◆ **Texto de leitura**

■ ■ ■ ■

Mas (sempre entra em cena uma conjunção adversativa) a energia que o complexo industrial-portuário do Açu precisa tem de ser firme e constante. Portanto, esqueçamos toda essa conversa de cúpulas climáticas e de ambientalistas e caiamos na real. O gás natural está sendo explorado pela Petrobras na bacia de Campos, o complexo do Açu está bem perto. Construir um gasoduto para aproveitar esse gás é bem mais fácil que instalar centrais eólicas e solares. Fiquemos com o gás e com o gasoduto. Esqueçamos o futuro e fiquemos com o passado.

 

Dutos no norte fluminense. A planície fluviomarinha do norte fluminense e a plataforma continental que a cerca estão saturadas de dutos que transportam petróleo e gás natural das unidades produtoras para o continente. De Cabiúnas, depois do tratamento necessário, o gás é distribuído para norte, leste e oeste. O território da baixada está saturado de gasodutos. Nem sempre, eles demonstram ser úteis à economia regional como se propala das audiências públicas necessárias para a aprovação oficial dos projetos. Mais que a aceitação da população regional, os empreendimentos promovem audiências públicas em busca de assinaturas, de legitimação.

Examinamos de perto os gasodutos Cabiúnas-Campos e os gasodutos urbanos. Os técnicos insistem em diferenciar gasoduto de rede de distribuição urbana. A questão é que o gás é conduzido em dutos de grande e pequeno diâmetro. Parece que o gasoduto Cabiúnas-Campos é subtilizado. Ele foi construído com o objetivo precípuo de fornecer gás para a indústria cerâmica de Campos para que ela deixasse de consumir lenha como combustível. Grande parte das unidades produtoras da indústria ceramista continuou a usar lenha para fugir do controle do fornecimento de gás. Hoje, 20% das unidades da indústria cerâmica dá exemplo ao Porto do Açu, adotando o sol como fonte de energia. A perspectiva é que 40% passem a ser movidas por energia solar. Os pequenos dão bom exemplo a se ajustarem aos novos tempo, embora o polo ceramista dependa da argila, recurso finito. Os grandes, como o complexo do Açu, insistem nos combustíveis fósseis.

■ ■ ■ ■

◆ **Exercício proposto 1**
Reproduza, do texto sobre os gasodutos do norte fluminense, tudo o que vai de "Dutos no norte" até "assinaturas, de legitimação.".
◆ **Exercício proposto 2**
Dê prosseguimento ao texto sobre os gasodutos do norte fluminense, começando logo após a última frase apresentada.

◆ **Trecho do material**
■ ■ ■ ■

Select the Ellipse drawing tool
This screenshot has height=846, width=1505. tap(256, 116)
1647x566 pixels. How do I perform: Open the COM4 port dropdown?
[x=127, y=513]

■ ■ ■ ■

◆ **Resposta 1**
Dutos no norte fluminense. A planície fluviomarinha do norte fluminense e a plataforma continental que a cerca estão saturadas de dutos que transportam petróleo e gás natural das unidades produtoras para o continente. De Cabiúnas, depois do tratamento necessário, o gás é distribuído para norte, leste e oeste. O território da baixada está saturado de gasodutos. Nem sempre, eles demonstram ser úteis à economia regional como se propala das audiências públicas necessárias para a aprovação oficial dos projetos. Mais que a aceitação da população regional, os empreendimentos promovem audiências públicas em busca de assinaturas, de legitimação.

◆ **Resposta 2**
As redes de distribuição também foram questionadas no Ministério Público Estadual quanto a sua segurança. Os técnicos asseguraram que elas são seguras. Não há nada a temer. Recentemente, uma obra na calçada do Edifício Salete, em Campos, perfurou um duto, provocando intenso vazamento de gás. Os Bombeiros chegaram logo. Em seguida, veio a Companhia de Gás. Não havia nenhum registro que permitisse fechar a condução de gás nas redondezas. Com certo trabalho a companhia fornecedora vedou o vazamento.

Os técnicos dirão que um duto não afeta sequer a paisagem por correr no subterrâneo. Mas a multiplicidade deles certamente aumenta o risco de acidentes. São riscos cumulativos e exponenciais.

 

O novo gasoduto.  O GASINF terá seu ponto inicial em Macaé, passará pelo Parque Nacional da Restinga de Jurubatiba (no mínimo em sua Zona de Amortecimento), na zona urbana de Carapebus, ao norte da lagoa Feia, cruzará vários cursos d’água e várias rodovias (sendo a Campos –Farol a mais movimentada delas) e alcançará as dependências do complexo industrial-portuário do Açu. Ao norte da lagoa Feia, atravessará uma área úmida tanto na estação da estiagem quando na estação das cheias. Trata-se de um terreno rico em turfa.

O procedimento para a escolha do traçado parece ser o seguinte: define-se o traçado desejado e depois, a pedido da lei, são concebidos traçados alternativos ruins para que a escolha recaia no traçado original. De fato, o traçado pelo norte da Br-101 não é bom tanto quanto o traçado pelo sul da lagoa Feia. Não se sugere nenhum traçado, pois parte-se da premissa que o complexo do Açu podia muito bem recorrer à energia eólica ou solar.

O traçado pelo norte da lagoa Feia não vai requerer supressão da vegetação nativa porque ela já foi removida há muito tempo pelas atividades tradicionais da agricultura e da pecuária. Mas cabe observar a frequência da tabebuia nessa parte da lagoa Feia. Ela é bem característica da grande lagoa na sua margem norte. Considerem-se também o caso de enchentes e de corrosão de materiais. Quilombo é uma localidade que pleiteia, há muito tempo, o reconhecimento como comunidade quilombola.

O que se nota é a inexperiência da equipe técnica. Para conhecer uma região, é preciso viver nela pelo menos um ano. Mas as empresas de consultoria não dispõem de tempo para isso. Elas precisam elaborar EIAs-RIMAs para empreendimentos em vários locais do Brasil, em contextos ambientais os mais diferentes. Não se percebe no RIMA qualquer conhecimento da literatura produzida secularmente na região. Não se recorre a Saturnino de Brito, a Hildebrando de Araujo Góes ou mesmo aos relatórios do Departamento Nacional de Obras e Saneamento (DNOS), que estudou a fundo a planície para bem destruí-la.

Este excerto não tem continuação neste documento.